» EXCERTO
João tem 12 anos e é autista. E para ele uma palavra faz toda a diferença.
Manda a bola, João.
E João não fazia nada.
Lança a bola, João.
E João continuava sem fazer nada.
João, 12 anos, pouco ou nada participava nas aulas de Educação Física. Não mandava ou lançava a bola por mais vezes que lhe pedissem. Um dia, a mãe de João, Helena Sabino, foi alertada pela professora de ensino especial para as dificuldades do filho. Helena conseguiu falar com a professora de Educação Física e rapidamente percebeu o problema: a linguagem. “Ele não sabe o que significa ‘mandar’ ou ’lançar’ mas sabe o que é ‘atirar’. Nesta dinâmica de jogar com a bola, aprendeu sempre a atirar a bola e bastava uma palavra para afetar o circuito de comunicação.”
Atira a bola, João.
E João atirou a bola. Desde então, não houve mais problemas nas aulas Educação Física. João está no 6.º ano e tem autismo.
“Isto é um exemplo concreto de que a participação estreita entre escola e família é fundamental para adequar o currículo às competências e dificuldades das crianças. Passar a informação permitiu ao professor moldar a forma como dava a aula ao João e melhorar a participação dele”, conta a mãe.
João não fala. Também não lê nem escreve. Não está totalmente integrado numa turma, vai apenas às aulas de educação física, às de música e às de educação visual e tecnológica. As restantes disciplinas e competências são desenvolvidas no centro de apoio à aprendizagem, acompanhado da professora de ensino especial e das terapeutas.

» EXCERTOS DOS REGISTOS
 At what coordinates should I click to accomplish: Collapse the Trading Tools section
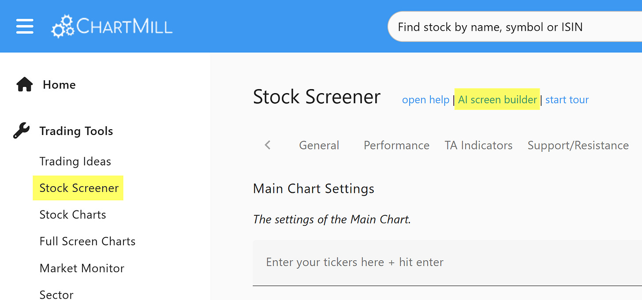[76, 131]
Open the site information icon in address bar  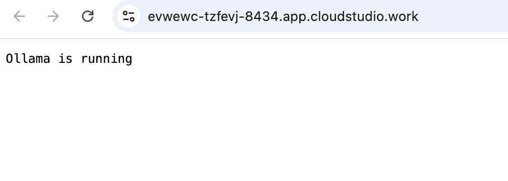point(129,16)
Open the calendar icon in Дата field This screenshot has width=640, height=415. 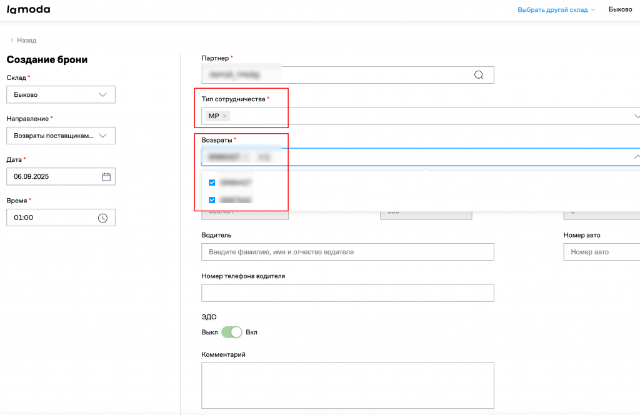click(106, 177)
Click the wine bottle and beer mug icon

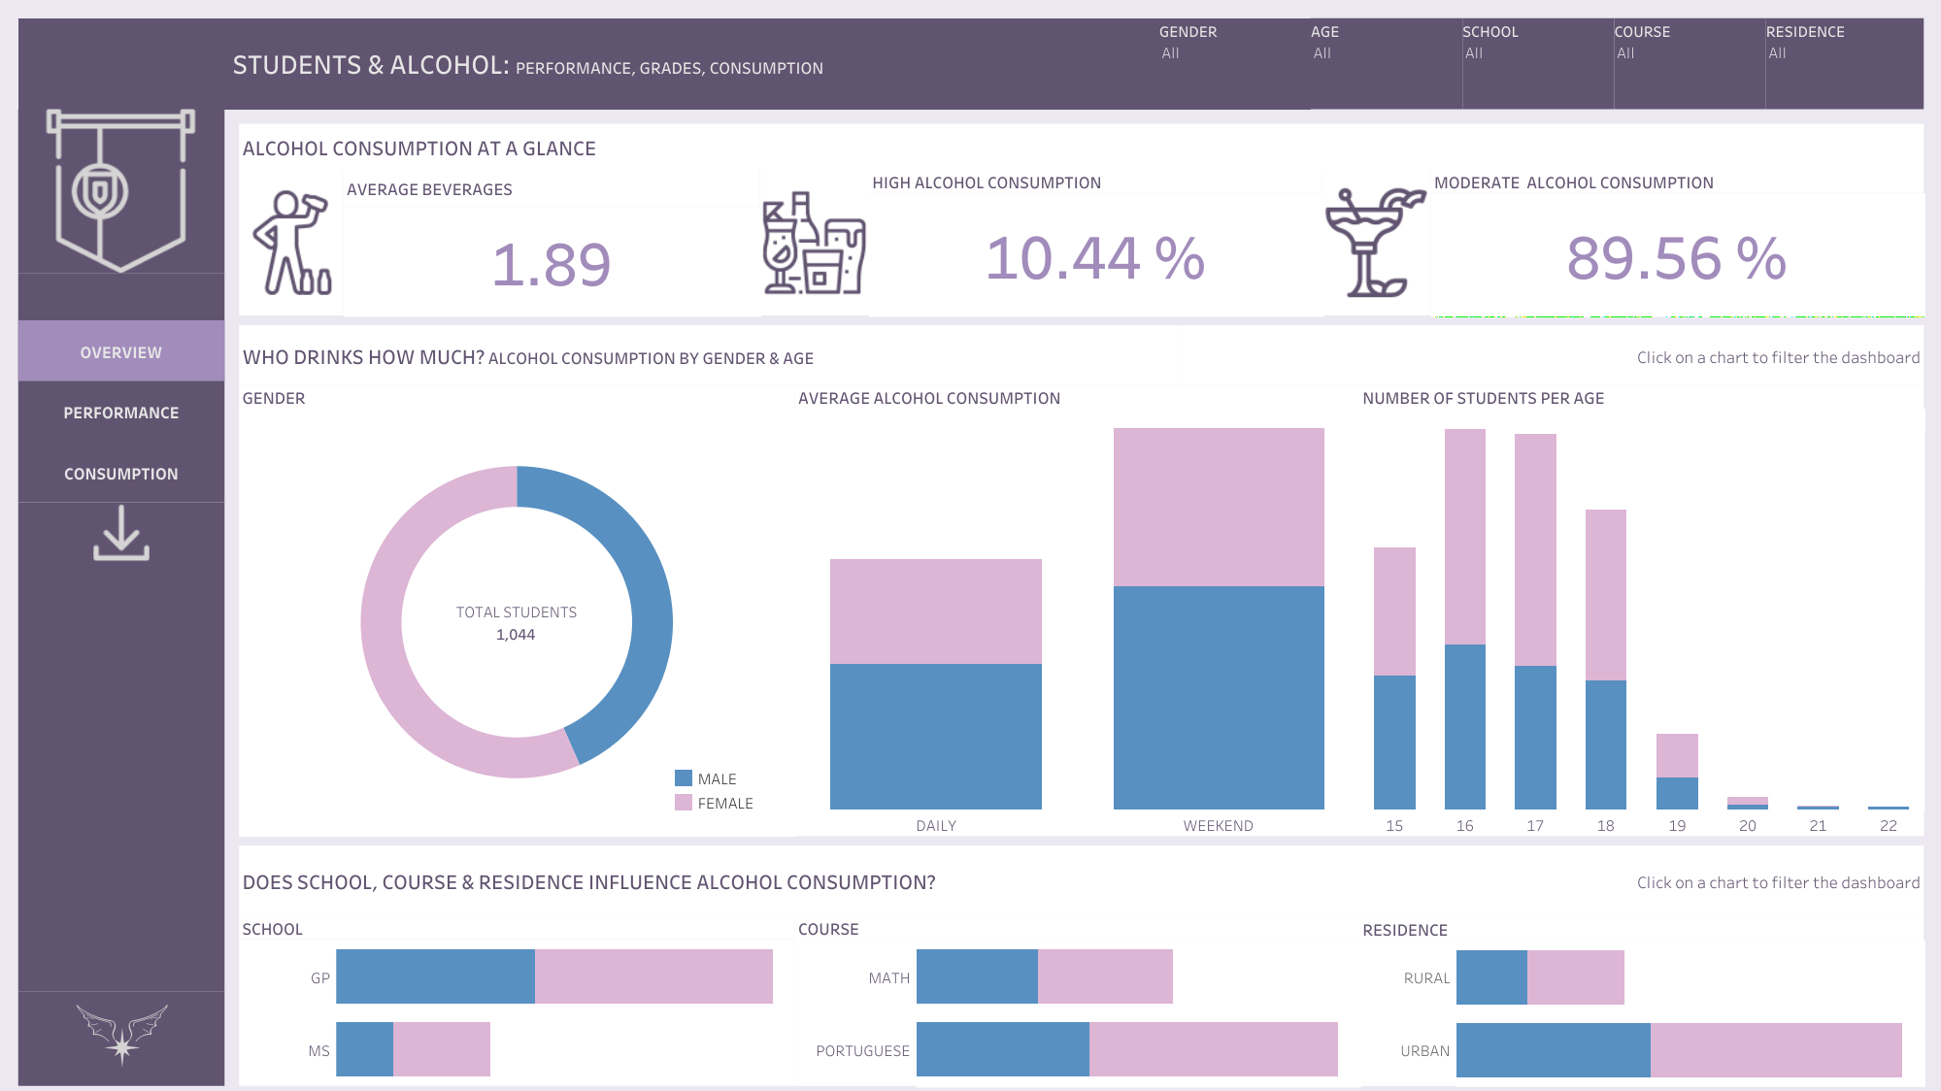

» AÇÕES A REALIZAR
1 - Reescreva, por favor, o excerto sobre o João, começando em "Lança a bola, João." e terminando em "e tem autismo.", com "bola" trocado por "pelota".
2 - Dê seguimento ao excerto sobre o João a partir do ponto onde ele termina.

» RESPOSTAS POR TAREFA
1 -
Lança a pelota, João.
E João continuava sem fazer nada.
João, 12 anos, pouco ou nada participava nas aulas de Educação Física. Não mandava ou lançava a pelota por mais vezes que lhe pedissem. Um dia, a mãe de João, Helena Sabino, foi alertada pela professora de ensino especial para as dificuldades do filho. Helena conseguiu falar com a professora de Educação Física e rapidamente percebeu o problema: a linguagem. “Ele não sabe o que significa ‘mandar’ ou ’lançar’ mas sabe o que é ‘atirar’. Nesta dinâmica de jogar com a pelota, aprendeu sempre a atirar a pelota e bastava uma palavra para afetar o circuito de comunicação.”
Atira a pelota, João.
E João atirou a pelota. Desde então, não houve mais problemas nas aulas Educação Física. João está no 6.º ano e tem autismo.

2 -
A intervenção dos pais na educação dos filhos com deficiência já estava prevista no decreto-lei 54/2018, que “estabelece os princípios e as normas que garantem a inclusão” de todos e de cada um dos alunos. Um ano após a sua entrada em vigor, o texto foi revisto e, entre outras alterações, o papel dos pais foi reforçado. “Acrescenta direitos como participar na elaboração do relatório pedagógico, participar nas equipas multidisciplinares, solicitar a revisão do apoio pedagógico”, sublinha Júlia Serpa Pimentel, presidente da Pais em Rede, associação de pais de filhos com deficiência, e professora do ISPA - Instituto Universitário. E isso é positivo, garante.
Até conversar com Helena Sabino, a professora de Educação Física não deixava João saltar no trampolim. Tinha medo que ele se magoasse. Mas João mexe-se bem, tem equilíbrio e adora saltar no trampolim e esticar-se no espaldar. Agora, João já faz isso tudo nas aulas.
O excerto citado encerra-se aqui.